Women who are at risk of giving birth prematurely could be spotted early just by looking at the bacteria that’s in their reproductive tract, a new study hinted.
Small changes to vaginal bacteria were found to be strongly connected with births before 37 weeks of pregnancy.
The study shows that the shift in bacteria can be an indication that the waters are likely to break too early in the pregnancy.
Changes to the “healthy bacteria” mix
Changes to the usual health mix was also linked to an increased risk of harm to both mum and baby, such as a greater chance of sepsis – a rare but serious infection that can lead to multiple organ failure and death.

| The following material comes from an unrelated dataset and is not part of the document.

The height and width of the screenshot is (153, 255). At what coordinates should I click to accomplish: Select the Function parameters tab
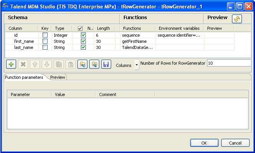[24, 77]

Lead scientist Dr David MacIntyre, from Imperial College London, said: “This study is one of the first to show that around almost a half of pregnant women may have an unbalanced vaginal microbiota before premature rupture, providing further evidence of the role of bacteria in some cases of premature births.
“Crucially, our findings identify two different groups of women with premature rupture – one group in which targeted antibiotics may be beneficial and the other in which this same treatment may actually be detrimental.”

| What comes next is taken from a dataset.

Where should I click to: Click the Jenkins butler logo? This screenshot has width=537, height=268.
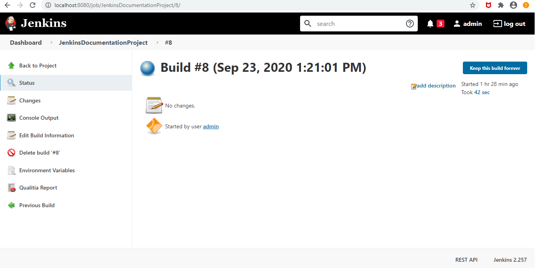click(x=11, y=24)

Lactobacillus could help predict premature birth
The research team collected swab samples from 250 pregnant women who either did or did not present risk factors for giving birth prematurely.
Twenty-seven of the mums went on to give birth before 37 weeks.
Another 87 samples were taken from women who visited hospital after their water broke prematurely.
The findings, published in the journal BMC Medicine, revealed that breaking waters early was linked with falling levels of a bacteria called Lactobacillus, as well as increases in other types of bacteria.
Previous research has found that during pregnancy the Lactobacillus species of bacteria tends to colonise the vagina, reducing the amount of other bacteria present.
Standard antibiotics can be harmful
While standard antibiotic treatment can help reduce infection in most women whose waters break early, for others the practice can be harmful.
One theory behind this is that the antibiotics could destroy the “good bacteria” and allow more dangerous bacteria to take their place.
Co-author Dr Richard Brown, also from Imperial College, said: “Our results suggest that a more personalised approach targeting only those women likely to benefit from antibiotics may prove more beneficial than the current ‘one treatment fits all’ approach.”
Speaking about the potential for future research, Professor Siobhan Quenby, from the Royal College of Obstetricians and Gynaecologists, commented: “There is now the exciting possibility of a future where women are tested and given the best antibiotic for them as an individual.”